In some applications, particularly in electromechanical motor
controllers, a short circuit fault current condition generates an
extremely high constriction force across the contact surfaces in a
contactor. Such high constriction forces often overcomes the
contact biasing forces and leads to the blow open of the contacts.
Because of the rapid decrease of arc pressure difference across the
movable contacts after the contacts are blown open, together with
the increasing force created by the biasing spring when further
compressed, the contacts will re-close within a few milliseconds,
and usually well before the fault current has returned to current
zero which can result in the permanent welding of the contacts. In
other words, contact separation under short circuit conditions
results routinely in an arcing between the movable and fixed
contacts. This arcing can cause the contacts to melt on a momentary
separation incident to the short circuit and if the contacts were
to close together before the molten metal cools and solidifies, the
fixed and movable contacts will become firmly and permanently
welded together. Such welding can happen in a very short time
interval due to the high current flow of the short circuit blowing
open the contacts, which are then almost instantaneously forced
closed by the reaction of the contact biasing spring.
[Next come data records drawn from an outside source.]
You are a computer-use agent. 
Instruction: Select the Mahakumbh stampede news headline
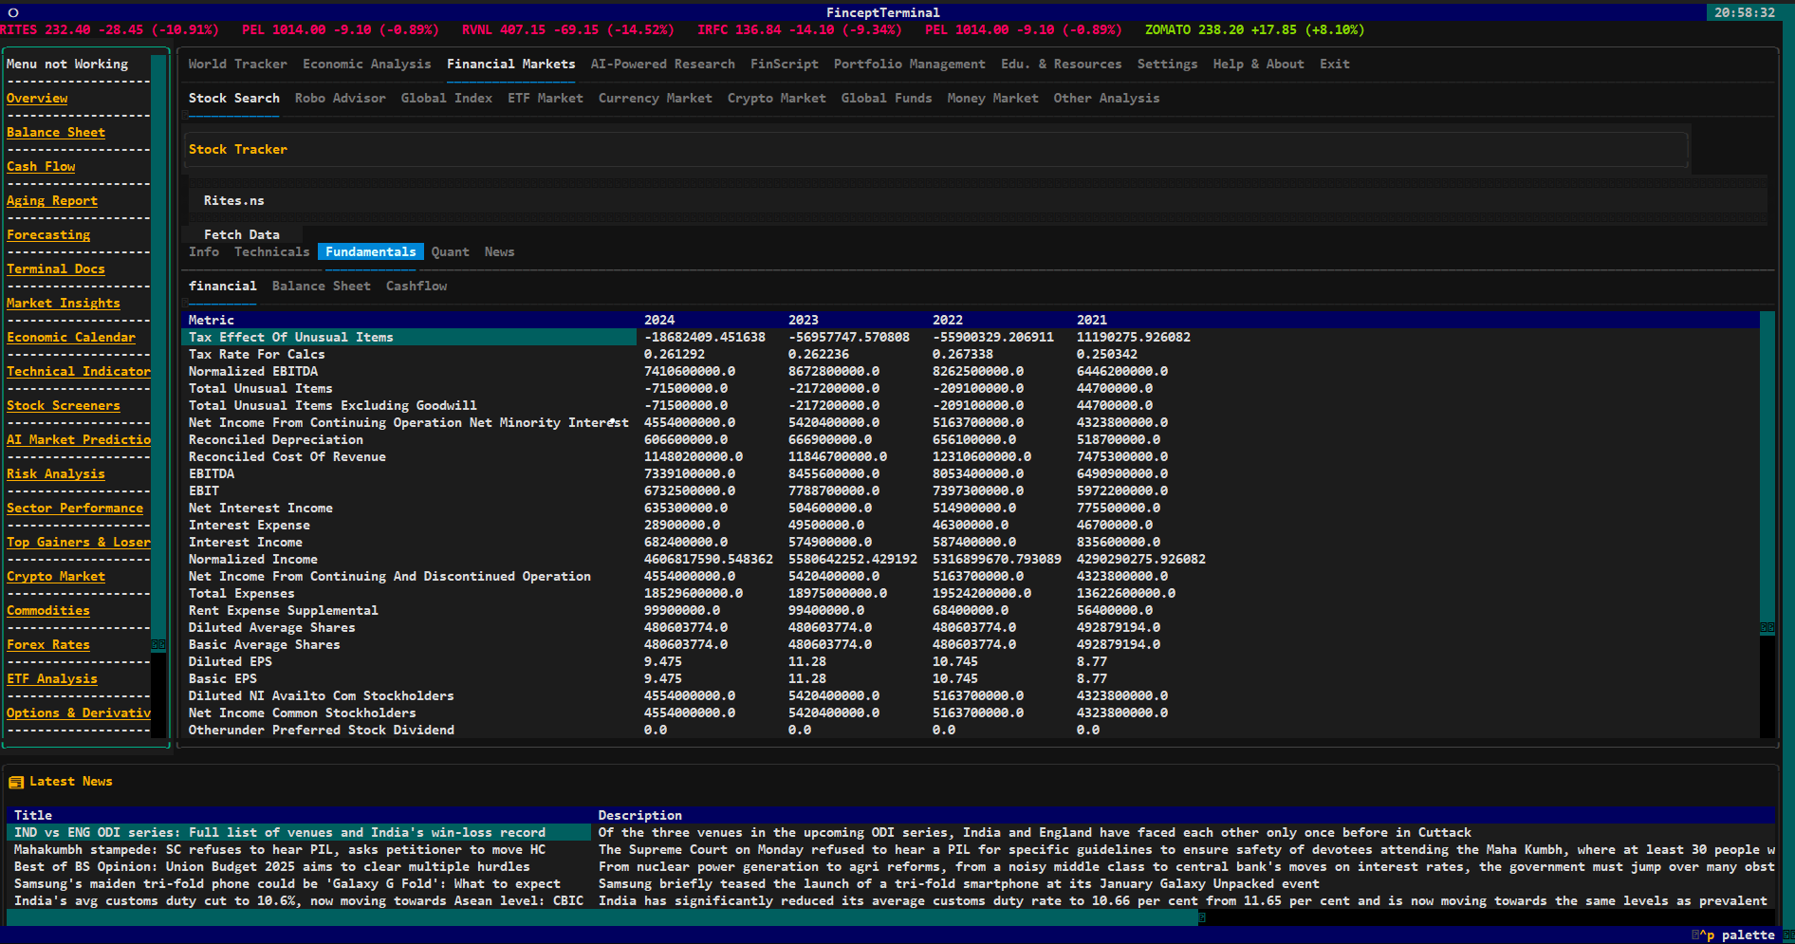(x=279, y=849)
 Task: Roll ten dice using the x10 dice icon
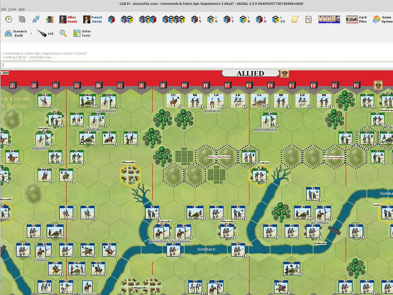[x=276, y=19]
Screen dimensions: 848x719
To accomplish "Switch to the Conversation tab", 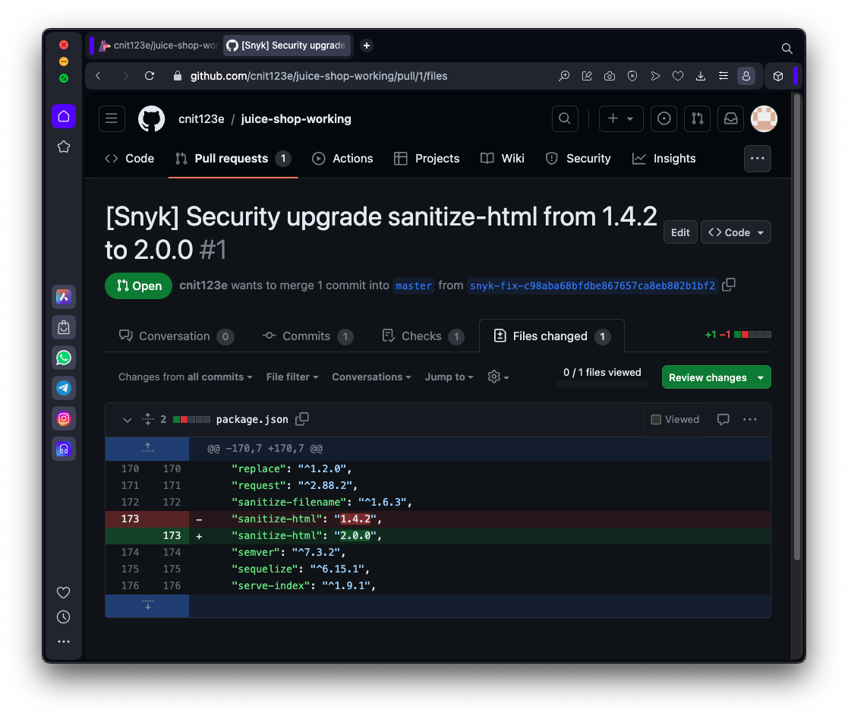I will 176,336.
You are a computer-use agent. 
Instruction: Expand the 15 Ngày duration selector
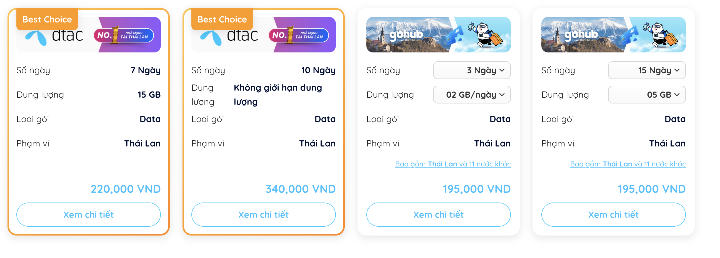pyautogui.click(x=647, y=70)
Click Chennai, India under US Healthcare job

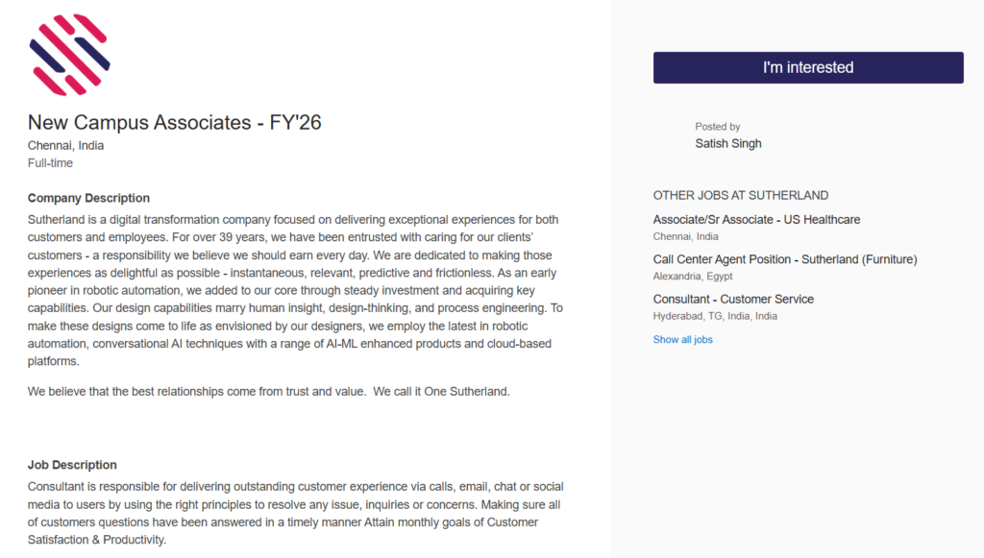coord(685,236)
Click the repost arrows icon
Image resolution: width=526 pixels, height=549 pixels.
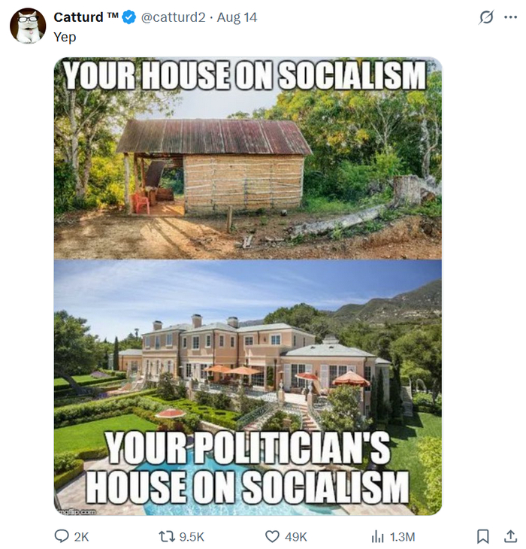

In conventional contactors, no special means is provided to prevent
blow open at short circuit fault currents except for the contact
biasing springs. In an effort to overcome the effect of contact
blow open, the typical approach is to use the magnetic force
induced by the short circuit fault to keep the contacts closed
during the high current. One example of such a system is disclosed
in U.S. Pat. No. 3,887,888 in which a pair of magnetic members
surround the contacts whereby on occurrence of a short circuit
through the contacts, the magnetic members are attracted to one
another thereby forcing the contacts together. Similarly, U.S. Pat.
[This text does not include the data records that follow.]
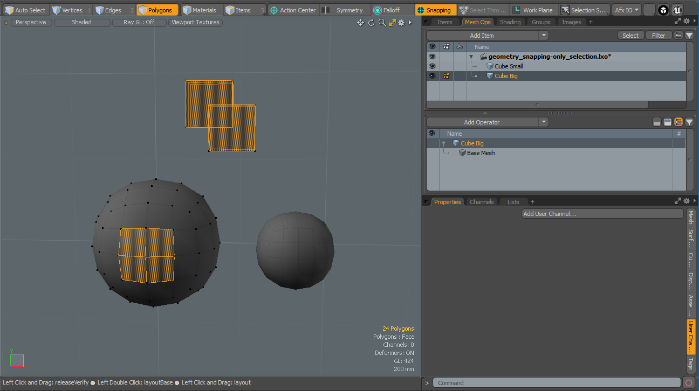699x391 pixels.
Task: Toggle visibility of Cube Big mesh
Action: point(432,76)
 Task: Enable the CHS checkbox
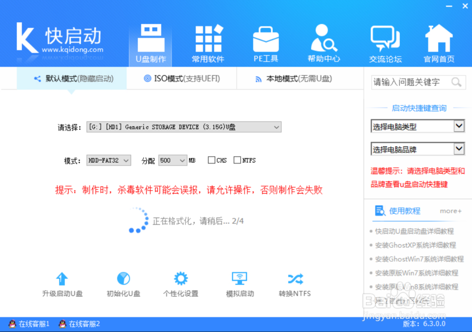[x=211, y=160]
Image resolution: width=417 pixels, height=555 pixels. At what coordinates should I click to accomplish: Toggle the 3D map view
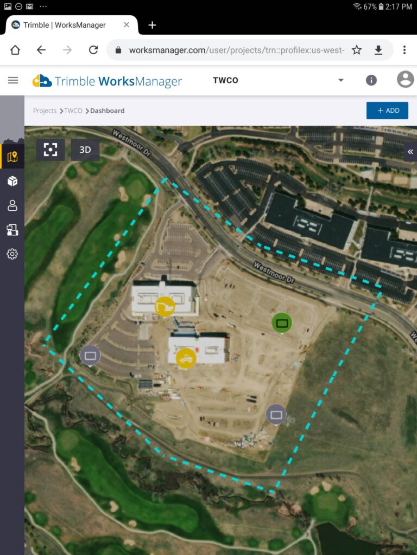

No. 4,513,270 uses the magnetic flux developed in a magnetic member
when an overload current flows through a contactor generating
electrodynamic forces to force the movable contacts against the
stationary contacts so as to prevent the contacts from
separating.
One disadvantage of attempting to keep the contacts closed during a
short circuit is that such an approach is limited by either the
magnetic saturation of the magnetic components that generate the
force, or by a complex design of the current path resulting in an
increased cost of the contactors. This problem is exaggerated when
the FLA rating of a contactor is below 125 amps since current
limiting circuit breakers have little protection below 10,000
amps.
Therefore, it would be desirable to have a method and apparatus
that could prevent contact welding under fault conditions by
opening the contacts relatively quickly upon the occurrence of a
fault condition and maintaining the contacts open until the fault
condition dissipates, thereby allowing the contact surfaces to cool
sufficiently and ensure contact solidification before closure to
allow closure without subsequent welding.
SUMMARY OF THE INVENTION
The present invention provides a method and apparatus that solves
the aforementioned problems. As opposed to forcing the contacts
into a closed position during a fault current condition, the
present invention assists the contacts to open quickly by using the
magnetic forces generated by the fault current and maintains the
contacts in an open position until current zero, and preferably,
several milliseconds after current zero. This approach allows the
contact surfaces to cool sufficiently and solidify to avoid contact
welding. Additionally, the add-on cost to a standard contactor is
relatively low and the contactor provides some current limiting
during the short circuit condition since the contactor provides an
arc voltage to the circuit.
The present invention includes a contactor having a stationary
contact mounted within a contactor housing and a movable contact
mounted in operable association with the stationary contact. The
movable contact is mounted within a window in a contact carrier
which is movably mounted in the contactor housing and driven
between contact closed and contact open positions by the
electromagnetic drive mechanism (not shown) of the contactor in a
well known manner. A spring is provided in the window, bearing upon
the movable contact, to bias the movable contact against the
stationary contact when the contacts are in a closed position. A
pair of magnetic components are incorporated into the contact
carrier. A first magnetic component is located adjacent the movable
contact and a second is located remotely from both contacts on the
opposite side of the movable contact from the first magnetic
component. Fault current flowing through the movable contact
creates a magnetic field in the magnetic components. This magnetic
field provides an increasing magnetic force between the magnetic
components during a fault condition which assists in the separation
of the movable contact from the stationary contact and maintains
contact separation until current zero. The distance which the
movable contacts must travel to reclose on the stationary contacts
requires adequate time for the contact surfaces to cool and
solidify whereby the contacts can close without permanently welding
together.
In accordance with another aspect of the invention, two methods of
delaying contact closure after current zero are disclosed. In the
first, the physical distance between the magnetic components is
predetermined such that once the magnetic components are drawn
together by a magnetic force generated from a fault current, they
are held in place until the fault current subsides, at which time
the force of the biasing spring overcomes the magnetic forces and
the movable contact travels to the closed position. The time it
takes to close is directly correlated to the gap created by the
distance between the two magnetic components. Accordingly,
increasing the gap will increase the delay time of contact closure
after current zero, and decreasing the gap will decrease the time
of contact closure after current zero. Another method of delaying
contact closure includes using a magnetic material having increased
residual flux to maintain contact separation for an extended time
after current zero. Such a material may include permanent magnets
with a constant magnetic flux and a properly sized biasing spring
to create a contact closure delay time of sufficient length to
allow the contacts to cool before closure. It is contemplated that
other equivalent materials that promote a residual flux after
current zero may be more desirable from a cost perspective.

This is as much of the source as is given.